Cuando me presenta el profesor, diciendo que ya estaba de vuelta en casa después de la larga ausencia, yo no lo sentí así. Esa ya no era mi casa, ya no era mi hogar. Este ya no era mi sitio. No era mi mundo. Estaba fuera de lugar.
El profesor me manda a sentarme en un sitio libre. Me dejo caer en la silla. El aire es distinto. Ya no entra con naturalidad al respirar. La desesperación me aprisiona los pulmones y me ahogo.

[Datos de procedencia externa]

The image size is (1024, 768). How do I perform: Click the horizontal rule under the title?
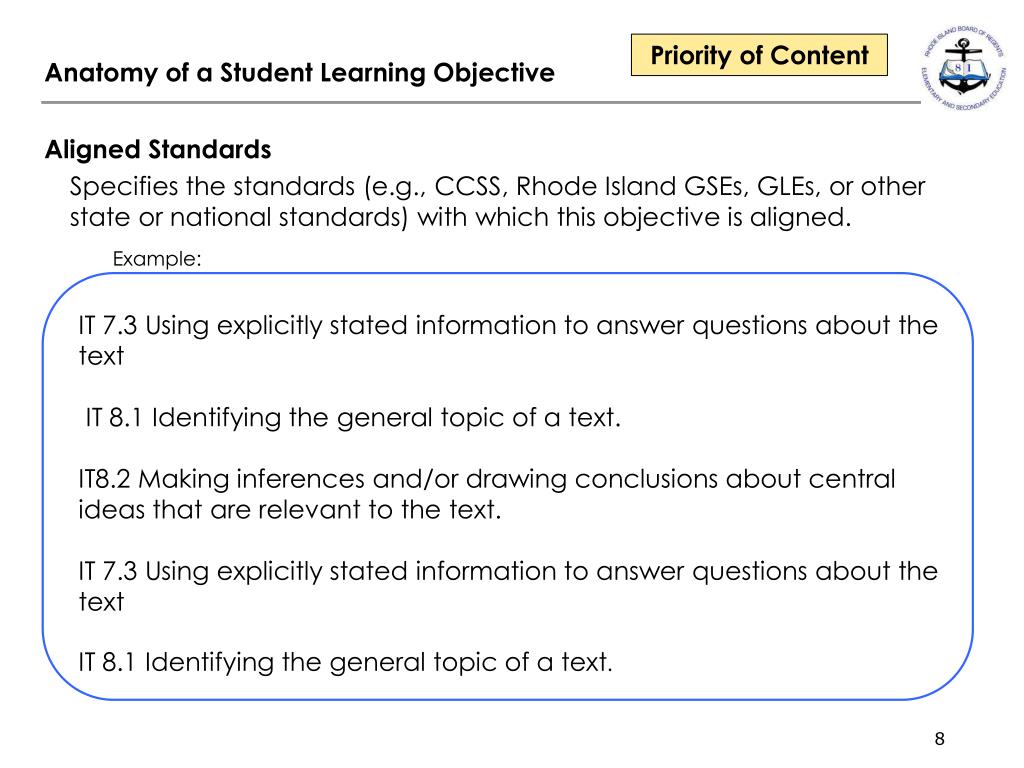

Me falta el peso de mi arma en la mano, el frío de la cota de malla sobre la piel cuando se mueve la camiseta. Necesito la chispeante sensación de la magia en mis dedos. La sensación de poder hacer cualquier cosa solo por tenerles cerca, a mi alrededor. La adrenalina del fragor de la batalla. La tensa paz en el campamento durante el viaje.
Siento las lágrimas rodando por mis mejillas por primera vez en mucho tiempo.
—Oye, ¿qué te pasa? —alguien me toca el hombro y por instinto agarro el boli como una daga.
Me seco las lágrimas con la otra mano.
—Nada —contesto contarte.
Me levanto, soltando el boli sobre la mesa y salgo de la clase. Creo escuchar al profesor llamarme.
Necesito tomar aire o me voy a ahogar. Necesito tomar el aire de allí. Puro. Vivo.
Me siento en un trozo de hierba que encuentro. Respiro hondo. Esto es lo más parecido. Lejos de todos los olores falsos y asfixiantes. Y aún así esto parece falso. Incluso cuando había un sol de justicia, ahí te abrazaba suavemente, este quema sin piedad. Allí todo está más vivo, si no le hacías nada a las plantas, estas te escondían en caso de necesidad. Tenían alma y pensamientos. Estas están muertas en vida.
Alguien me abraza y su olor me envuelve. Mis lágrimas caen sin detenerse. Huele a sudor, a arena y a sol. Huele a casa.
—¿Cómo? —murmuro.
—Recuerda la conexión. Sentí toda tu desesperación, tu angustia. He venido para llevarte.
—Por favor —sollozo. —Y no dejes que regrese nunca.